→ DESCRIPTION OF THE TASK:
As soon as the line containing "Click the 오늘까지" appears, copy it and every following line word for word until the records end.

• • • • • • •

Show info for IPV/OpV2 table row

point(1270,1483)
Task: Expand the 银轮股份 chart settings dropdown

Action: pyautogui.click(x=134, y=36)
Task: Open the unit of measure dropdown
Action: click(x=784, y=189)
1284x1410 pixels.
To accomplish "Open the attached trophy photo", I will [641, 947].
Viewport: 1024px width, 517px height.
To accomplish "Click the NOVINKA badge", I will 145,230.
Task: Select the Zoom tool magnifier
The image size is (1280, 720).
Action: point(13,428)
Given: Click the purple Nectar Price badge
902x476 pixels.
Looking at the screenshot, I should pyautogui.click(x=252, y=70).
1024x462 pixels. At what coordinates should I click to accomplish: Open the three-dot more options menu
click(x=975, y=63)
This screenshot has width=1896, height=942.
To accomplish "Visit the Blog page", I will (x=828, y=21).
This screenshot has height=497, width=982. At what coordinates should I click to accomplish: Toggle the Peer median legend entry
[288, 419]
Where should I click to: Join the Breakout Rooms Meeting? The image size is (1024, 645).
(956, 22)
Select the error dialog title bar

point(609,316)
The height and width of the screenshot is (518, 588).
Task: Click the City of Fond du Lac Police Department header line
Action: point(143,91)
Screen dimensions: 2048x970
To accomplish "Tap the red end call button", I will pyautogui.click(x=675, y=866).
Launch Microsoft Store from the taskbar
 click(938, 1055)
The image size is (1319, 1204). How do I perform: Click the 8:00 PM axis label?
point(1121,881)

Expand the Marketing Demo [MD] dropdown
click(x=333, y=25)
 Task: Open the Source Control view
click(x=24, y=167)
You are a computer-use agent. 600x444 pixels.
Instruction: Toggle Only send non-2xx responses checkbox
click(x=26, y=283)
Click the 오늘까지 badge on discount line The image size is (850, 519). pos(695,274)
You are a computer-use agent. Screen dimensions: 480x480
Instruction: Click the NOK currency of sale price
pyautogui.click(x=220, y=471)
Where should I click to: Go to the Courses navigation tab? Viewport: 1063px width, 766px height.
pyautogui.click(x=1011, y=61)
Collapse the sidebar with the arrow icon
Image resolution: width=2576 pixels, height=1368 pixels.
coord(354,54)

• • • • • • •

→ RESULT FOR THIS EXERCISE:
Click the 오늘까지 badge on discount line The image size is (850, 519). pos(695,274)
You are a computer-use agent. Screen dimensions: 480x480
Instruction: Click the NOK currency of sale price
pyautogui.click(x=220, y=471)
Where should I click to: Go to the Courses navigation tab? Viewport: 1063px width, 766px height.
pyautogui.click(x=1011, y=61)
Collapse the sidebar with the arrow icon
Image resolution: width=2576 pixels, height=1368 pixels.
coord(354,54)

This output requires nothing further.